Listed Building – Grade II*
- Official name: Swiss Cottage, Llangattock-vibon-Avel
- Designated: 3 September 1991
- Reference no.: 2857

= Swiss Cottage, Rockfield =

The Swiss Cottage, Rockfield, Monmouthshire is a gatehouse to The Hendre estate and was designed by Sir Aston Webb in 1905. It is a Grade II* listed building.

==History and description==
The Hendre was the country home of the Rolls family since the 18th century and, as the fortunes of the family rose, was subject to three major expansions in the 19th and 20th centuries, to the designs of George Vaughan Maddox, then Thomas Henry Wyatt, and finally Aston Webb. Webb constructed the Cedar Library at the main mansion in the very late 19th century and in 1905 designed the Swiss Cottage. It formed a terminal point on the “3-mile Drive” constructed by Lord Llangattock, and designed by Henry Ernest Milner.

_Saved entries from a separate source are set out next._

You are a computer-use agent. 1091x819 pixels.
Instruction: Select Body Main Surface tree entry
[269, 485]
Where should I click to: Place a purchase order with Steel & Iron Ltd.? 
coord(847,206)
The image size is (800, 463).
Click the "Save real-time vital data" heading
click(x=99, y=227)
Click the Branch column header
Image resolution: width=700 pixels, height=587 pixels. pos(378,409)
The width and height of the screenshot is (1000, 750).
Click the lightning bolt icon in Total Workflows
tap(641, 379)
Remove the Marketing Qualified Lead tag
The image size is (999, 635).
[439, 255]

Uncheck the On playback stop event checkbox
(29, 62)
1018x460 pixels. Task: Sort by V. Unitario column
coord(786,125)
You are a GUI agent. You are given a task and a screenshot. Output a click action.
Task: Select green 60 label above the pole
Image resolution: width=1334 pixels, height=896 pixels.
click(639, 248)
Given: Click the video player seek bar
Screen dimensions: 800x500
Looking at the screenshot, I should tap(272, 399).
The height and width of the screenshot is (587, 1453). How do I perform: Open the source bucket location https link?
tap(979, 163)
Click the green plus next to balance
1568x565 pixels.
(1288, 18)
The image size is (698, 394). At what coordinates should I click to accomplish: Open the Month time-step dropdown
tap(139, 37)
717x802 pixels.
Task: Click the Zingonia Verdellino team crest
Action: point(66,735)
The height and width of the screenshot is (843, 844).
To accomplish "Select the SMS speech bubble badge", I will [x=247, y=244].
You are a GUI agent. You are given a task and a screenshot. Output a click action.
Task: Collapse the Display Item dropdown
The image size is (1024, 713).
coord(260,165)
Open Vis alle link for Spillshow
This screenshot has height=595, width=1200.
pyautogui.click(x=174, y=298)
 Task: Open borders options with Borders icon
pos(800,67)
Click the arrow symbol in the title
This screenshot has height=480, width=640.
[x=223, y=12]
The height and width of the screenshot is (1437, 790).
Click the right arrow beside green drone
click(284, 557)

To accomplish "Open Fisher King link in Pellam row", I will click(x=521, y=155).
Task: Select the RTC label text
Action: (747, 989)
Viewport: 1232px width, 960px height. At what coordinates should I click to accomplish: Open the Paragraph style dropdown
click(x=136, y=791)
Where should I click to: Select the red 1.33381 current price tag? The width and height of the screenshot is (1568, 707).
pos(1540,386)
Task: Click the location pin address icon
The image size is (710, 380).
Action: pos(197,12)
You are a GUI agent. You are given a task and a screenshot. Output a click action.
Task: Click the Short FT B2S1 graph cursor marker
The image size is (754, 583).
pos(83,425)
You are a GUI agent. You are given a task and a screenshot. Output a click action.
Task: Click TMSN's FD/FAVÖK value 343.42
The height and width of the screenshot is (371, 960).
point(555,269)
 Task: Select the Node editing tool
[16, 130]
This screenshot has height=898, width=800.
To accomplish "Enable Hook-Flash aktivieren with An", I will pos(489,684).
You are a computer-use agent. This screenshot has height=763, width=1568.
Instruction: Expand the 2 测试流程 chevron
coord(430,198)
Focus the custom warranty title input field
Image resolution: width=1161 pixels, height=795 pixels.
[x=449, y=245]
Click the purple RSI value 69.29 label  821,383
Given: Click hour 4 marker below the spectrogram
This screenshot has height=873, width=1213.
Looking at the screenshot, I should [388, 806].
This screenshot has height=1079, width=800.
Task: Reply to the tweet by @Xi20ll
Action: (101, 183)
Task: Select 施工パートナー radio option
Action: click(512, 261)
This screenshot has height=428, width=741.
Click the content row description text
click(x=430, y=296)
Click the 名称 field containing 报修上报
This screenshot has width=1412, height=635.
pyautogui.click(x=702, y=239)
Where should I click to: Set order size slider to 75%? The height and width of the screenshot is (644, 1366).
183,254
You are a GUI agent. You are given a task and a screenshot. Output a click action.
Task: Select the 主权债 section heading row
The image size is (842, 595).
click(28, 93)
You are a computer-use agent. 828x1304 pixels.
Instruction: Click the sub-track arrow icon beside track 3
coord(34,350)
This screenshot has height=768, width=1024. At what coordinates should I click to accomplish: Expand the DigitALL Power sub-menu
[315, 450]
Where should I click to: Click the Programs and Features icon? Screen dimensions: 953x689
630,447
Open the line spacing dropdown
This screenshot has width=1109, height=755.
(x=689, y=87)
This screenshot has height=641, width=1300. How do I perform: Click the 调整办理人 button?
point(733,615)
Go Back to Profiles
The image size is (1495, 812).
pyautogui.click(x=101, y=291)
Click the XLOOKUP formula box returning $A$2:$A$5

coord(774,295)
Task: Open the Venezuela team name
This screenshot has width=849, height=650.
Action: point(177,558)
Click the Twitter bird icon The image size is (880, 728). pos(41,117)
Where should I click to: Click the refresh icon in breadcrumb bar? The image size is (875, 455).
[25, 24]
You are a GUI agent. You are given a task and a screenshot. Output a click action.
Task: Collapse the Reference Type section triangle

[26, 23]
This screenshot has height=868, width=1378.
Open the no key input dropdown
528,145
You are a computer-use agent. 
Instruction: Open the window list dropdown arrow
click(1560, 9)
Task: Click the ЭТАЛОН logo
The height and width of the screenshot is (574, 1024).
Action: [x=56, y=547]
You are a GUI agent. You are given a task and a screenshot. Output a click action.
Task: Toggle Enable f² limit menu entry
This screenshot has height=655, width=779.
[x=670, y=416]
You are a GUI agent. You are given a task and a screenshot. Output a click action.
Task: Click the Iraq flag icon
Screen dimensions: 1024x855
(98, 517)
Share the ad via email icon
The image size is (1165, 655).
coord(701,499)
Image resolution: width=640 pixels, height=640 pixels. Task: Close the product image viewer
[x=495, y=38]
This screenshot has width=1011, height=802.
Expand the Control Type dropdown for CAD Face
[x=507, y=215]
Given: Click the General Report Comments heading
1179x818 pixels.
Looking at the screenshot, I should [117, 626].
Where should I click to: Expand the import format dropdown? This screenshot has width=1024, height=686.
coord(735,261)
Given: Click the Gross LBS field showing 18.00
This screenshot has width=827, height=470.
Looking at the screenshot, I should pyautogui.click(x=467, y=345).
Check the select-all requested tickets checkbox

The cottage is single-storeyed, with a dormer above, and is constructed of old red sandstone. The roof is hipped and pierced at either end with large chimneystacks. The interior contains an inglenook fireplace. Cadw notes influences from Lutyens and Voysey, while the Royal Commission on the Ancient and Historical Monuments of Wales considers it "an inspired and unusually distinctive symmetrical Arts-and-Crafts design". The architectural historian John Newman described Swiss Cottage as "a sweet little thing but not particularly Swiss".